# Who can Sac least afford to lose?



## Pinball (Aug 3, 2002)

Regular season maybe Webber or Bibby but postseason I say Bibby. He might be the only guy on your team who isn't afraid to take big shots. He is just a fearless player who has a killer instinct so I vote for Bibby. I think you guys could replace CWebb short term. Same with Predrag and Vlade. But not Bibby.


----------



## Petey (Aug 23, 2002)

They could afford to lose their 12th man, perhaps... but I think they got a great owner (group of), great bunch of people that work for them, and they all have a system going, and everyone fits somewhere.

-Petey


----------



## BizzyRipsta (May 25, 2002)

between webber and bibby, the kings need bibby the most. remember the playoffs? bibby was a leader for the kings in the playoffs. he did what needed to be done without being scared to take risks. webber, at times, had great opportunities to make shots during the playoffs, but just punked out. i'm not saying that the kings don't need webber though...


----------



## buduan (Jun 10, 2002)

Vlade Divac. He is undoubtedly the leader of that team. He may cry and whine alot, and flop endlessly but he is the glue. Without him who would guard Shaq? Divac plays him very tough, and makes him work on both ends of the floor.

Without Divac, Shaq goes off on the Kings like he did the Nets.


----------



## k^2 (Jun 11, 2002)

Take out Webber and you lose the offenses flow. When they need a basket the give it to him, except end of the game. Bibby makes the clutch shots but is one shot more important 15 throughout the game. Was Robert Horry more valuable then Shaq?


----------



## Pinball (Aug 3, 2002)

> Originally posted by <b>k^2</b>!
> Take out Webber and you lose the offenses flow. When they need a basket the give it to him, except end of the game. Bibby makes the clutch shots but is one shot more important 15 throughout the game. Was Robert Horry more valuable then Shaq?


It wasn't just one or two shots in a couple of games. It was shot after shot after shot in the series. The Kings have plenty of guys on that team who can score points. They have them inside and out. But I don't think they have another guy on that team like Bibby.

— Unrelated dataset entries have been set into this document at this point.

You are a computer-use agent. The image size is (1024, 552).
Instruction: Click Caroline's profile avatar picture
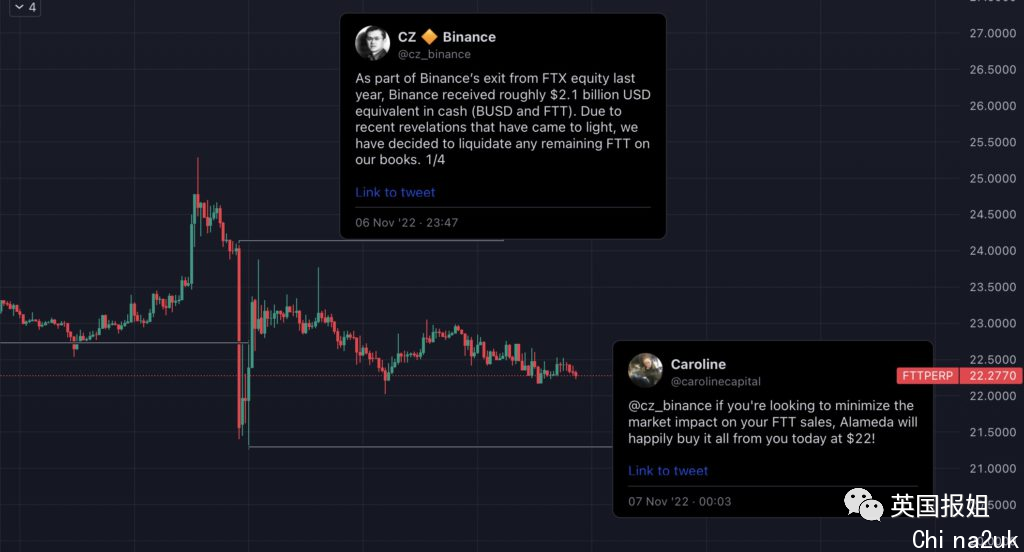(645, 370)
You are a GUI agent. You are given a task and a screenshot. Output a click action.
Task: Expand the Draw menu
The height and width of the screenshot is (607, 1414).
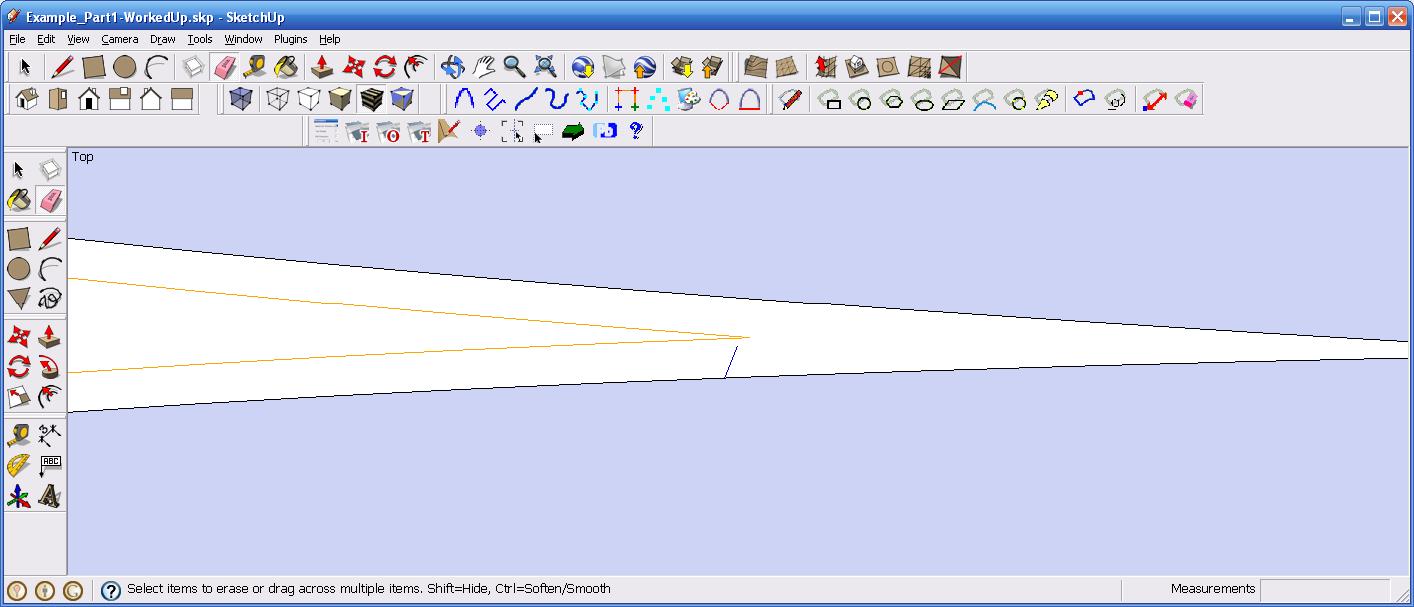(162, 39)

Someone who isn't afraid to take big shots and drill them. Plus I think he is the only big mismatch out there. Fisher can't guard him and Kobe had trouble with him too.


----------



## IV (Jul 16, 2002)

*without a doubt*

check the numbers...... C webb


----------



## buduan (Jun 10, 2002)

So what you guys are saying is that if you lost Vlade and still had Webber and Bibby that they would still push the Lakers to 7 games? Scot Pollard could stretch Shaq on both sides of the floor the way Vlade does?

If Webber was lost tomorrow the Kings would still be title contenders and have plenty of offense to compensate for his loss.

Bibby performed well in exactly 2 playoff series. He was punked by a 40 year old Stockton in the first round.

Vlade has been doing his thing for over 10 years now. He was the difference between you guys going 7 and being swept in the 2002 WCF. Bibby was great, but two playoff series don't make him the leader.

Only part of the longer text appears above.